Interiors manifesta donc avec éclat, dès 1978, ce penchant lancinant pour le drame, ou du moins l’exploration des âmes sous la surface des conversations et des (bonnes et mauvaises) relations sociales ou familiales. La famille monte en ligne, c’est-à-dire la présence imposée de ceux qu’on ne choisit pas (à l’inverse des individus divorcés ou apparemment sans attaches des films précédents), la famille comme le lieu tragique par excellence (selon la définition d’Aristote), où l’on aime et l’on blesse à la fois le proche, celui ou celle qu’on ne peut éviter ni tout-à-fait quitter. La filiation en particulier semble un sujet tragique, on ne choisit pas sa mère, que faire quand on ne la supporte plus, que l’on constate combien elle vous a abîmé, mais aussi quand pris de pitié devant sa détresse de vieille femme on voudrait l’aider, répondre à ses appels mais qu’il est bien évidemment trop tard ?… L’irrémédiable des nœuds familiaux, l’irrattrapable des situations ou des caractères soumis à d’étranges conduites d’échec ou de répétition, offrent un terrain fertile, mais assez noir ; or Woody serait infiniment moins touchant, et à nos yeux moins intéressant, s’il ne s’était risqué au détour de la quarantaine dans ces parages où l’on ne l’attendait pas. Avec un accueil du public assez froid : après le succès d’Annie Hall couronné par quatre Oscars, que gagnait-il à s’embarquer sur la sombre galère d’Interiors, avant d’aggraver son cas avec le claustrophobe September (1987) puis Another Woman (1988) ? Cette trilogie « bergmanienne », ou du moins les deux premiers titres, furent assez copieusement éreintés par la critique : « Magma somnifère de culpabilité et de sexe non consommé », écrivait du second The Village Voice, et tous d’enjoindre Woody de retourner à sa première manière…

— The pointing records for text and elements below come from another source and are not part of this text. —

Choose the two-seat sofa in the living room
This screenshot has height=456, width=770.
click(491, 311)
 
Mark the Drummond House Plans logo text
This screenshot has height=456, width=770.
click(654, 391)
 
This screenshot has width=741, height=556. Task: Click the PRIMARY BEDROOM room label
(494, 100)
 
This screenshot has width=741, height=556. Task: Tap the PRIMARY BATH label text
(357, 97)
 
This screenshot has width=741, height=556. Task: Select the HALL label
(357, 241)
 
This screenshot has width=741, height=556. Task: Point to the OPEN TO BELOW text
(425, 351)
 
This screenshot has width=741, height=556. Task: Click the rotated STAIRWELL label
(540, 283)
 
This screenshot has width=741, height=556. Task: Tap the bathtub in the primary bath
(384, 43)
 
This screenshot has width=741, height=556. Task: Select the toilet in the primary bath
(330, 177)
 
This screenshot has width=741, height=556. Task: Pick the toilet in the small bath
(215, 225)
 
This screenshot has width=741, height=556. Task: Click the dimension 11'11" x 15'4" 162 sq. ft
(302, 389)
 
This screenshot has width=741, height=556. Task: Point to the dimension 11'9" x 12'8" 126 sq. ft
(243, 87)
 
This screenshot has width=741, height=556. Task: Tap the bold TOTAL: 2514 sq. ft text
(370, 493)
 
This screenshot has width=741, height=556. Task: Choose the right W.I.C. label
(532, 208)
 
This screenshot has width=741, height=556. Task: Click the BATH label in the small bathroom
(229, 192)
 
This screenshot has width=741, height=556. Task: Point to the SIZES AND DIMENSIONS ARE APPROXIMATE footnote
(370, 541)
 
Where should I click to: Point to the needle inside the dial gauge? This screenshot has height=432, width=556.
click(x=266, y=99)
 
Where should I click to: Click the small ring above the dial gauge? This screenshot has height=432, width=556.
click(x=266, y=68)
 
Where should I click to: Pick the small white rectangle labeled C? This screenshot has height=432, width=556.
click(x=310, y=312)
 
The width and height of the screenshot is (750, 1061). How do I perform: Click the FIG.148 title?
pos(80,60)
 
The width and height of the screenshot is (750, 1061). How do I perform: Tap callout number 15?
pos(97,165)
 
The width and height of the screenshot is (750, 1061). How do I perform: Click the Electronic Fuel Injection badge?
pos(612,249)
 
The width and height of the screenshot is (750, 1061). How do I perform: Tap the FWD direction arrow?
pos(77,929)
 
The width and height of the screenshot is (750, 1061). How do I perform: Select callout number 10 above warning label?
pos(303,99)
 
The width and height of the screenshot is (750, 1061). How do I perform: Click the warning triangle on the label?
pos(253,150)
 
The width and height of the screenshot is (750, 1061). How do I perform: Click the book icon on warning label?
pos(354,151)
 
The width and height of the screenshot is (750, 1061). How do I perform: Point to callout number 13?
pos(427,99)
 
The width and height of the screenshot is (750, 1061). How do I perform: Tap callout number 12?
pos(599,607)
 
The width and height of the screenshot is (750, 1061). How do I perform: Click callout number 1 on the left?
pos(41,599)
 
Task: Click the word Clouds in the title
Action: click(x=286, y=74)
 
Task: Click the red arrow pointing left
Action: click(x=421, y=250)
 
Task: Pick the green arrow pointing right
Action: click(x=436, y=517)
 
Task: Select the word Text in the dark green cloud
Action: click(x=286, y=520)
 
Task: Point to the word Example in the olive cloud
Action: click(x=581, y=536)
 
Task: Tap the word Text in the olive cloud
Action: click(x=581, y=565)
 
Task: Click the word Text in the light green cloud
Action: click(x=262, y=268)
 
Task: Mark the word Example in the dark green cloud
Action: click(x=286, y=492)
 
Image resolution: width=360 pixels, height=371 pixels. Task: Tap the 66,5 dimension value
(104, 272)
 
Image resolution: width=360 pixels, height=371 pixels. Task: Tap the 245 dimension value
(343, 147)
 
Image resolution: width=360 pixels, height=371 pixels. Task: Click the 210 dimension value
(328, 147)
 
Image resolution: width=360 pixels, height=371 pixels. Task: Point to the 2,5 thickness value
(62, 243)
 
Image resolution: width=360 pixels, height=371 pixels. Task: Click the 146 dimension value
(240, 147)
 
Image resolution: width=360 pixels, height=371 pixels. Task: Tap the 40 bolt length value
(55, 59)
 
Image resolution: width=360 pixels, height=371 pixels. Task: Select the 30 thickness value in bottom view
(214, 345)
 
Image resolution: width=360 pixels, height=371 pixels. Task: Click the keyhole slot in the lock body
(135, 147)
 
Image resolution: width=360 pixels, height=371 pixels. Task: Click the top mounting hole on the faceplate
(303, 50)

Ingmar Bergman (1918-2007)

Il n’était pas simple de faire « du Bergman », et je ne sais d’ailleurs pas, puisque les deux hommes par l’entremise de Liv Ullmann ont dîné peu après ensemble, si le Suédois avait vu Interiors,ni ce qu’il en avait pensé. Pas simple en adoptant les gros plans, les clairs-obscurs ou la nuit américaine, en mimant avec les éclairages venus de l’Atlantique les lumières froides de la Scandinavie, en étirant les silences ou en bordant toute l’histoire, dans cette maison isolée regardant l’océan, du spectacle bruyant et hostile des vagues toujours recommencé, comme un leitmotiv de tristesse et une barre d’amertume. On vous dira que ce sont des tics, ou des chapardages maladroits, que cela fait cliché, et ne « fonctionne » pas. Je ne suis pas de cet avis, Interiors m’a touché, pourquoi ?

Arthur, Eve

Louise Lasser, la seconde femme de Woody, l’appela à la sortie du film pour se plaindre qu’il parlait de sa famille jusque dans ses moindres détails. Et de fait la déclaration du père Arthur au petit-déjeuner, annonçant qu’il quittait « momentanément » sa femme et ses filles, puis le suicide subséquent de la mère furent peut-être empruntés par l’auteur à sa belle-famille ; mais Woody, pour sa défense, répondit à Louise que plusieurs personnes déjà avaient reconnu dans cette histoire la leur – et je peux témoigner moi-même, ce qui explique peut-être mon intérêt, que le personnage d’Eve (Geraldine Page) a beaucoup en commun avec ma propre mère, comme elle affectivement très froide, méticuleuse et obsédée de rangements, et morte par suicide… J’aurais donc tendance à créditer Woody d’avoir fait le portrait, ou rappelé l’archétype, d’une femme apparemment puissante (tout le film tourne autour d’Eve) et en réalité combien faible, prisonnière d’une cuirasse réactionnelle qu’elle investit dans ses choix d’impeccable décoratrice d’intérieurs, accumulant jusqu’à l’absurde les « beaux objets », alors que son intérieur à elle, son monde psychique et affectif, demeurent dangereusement vides.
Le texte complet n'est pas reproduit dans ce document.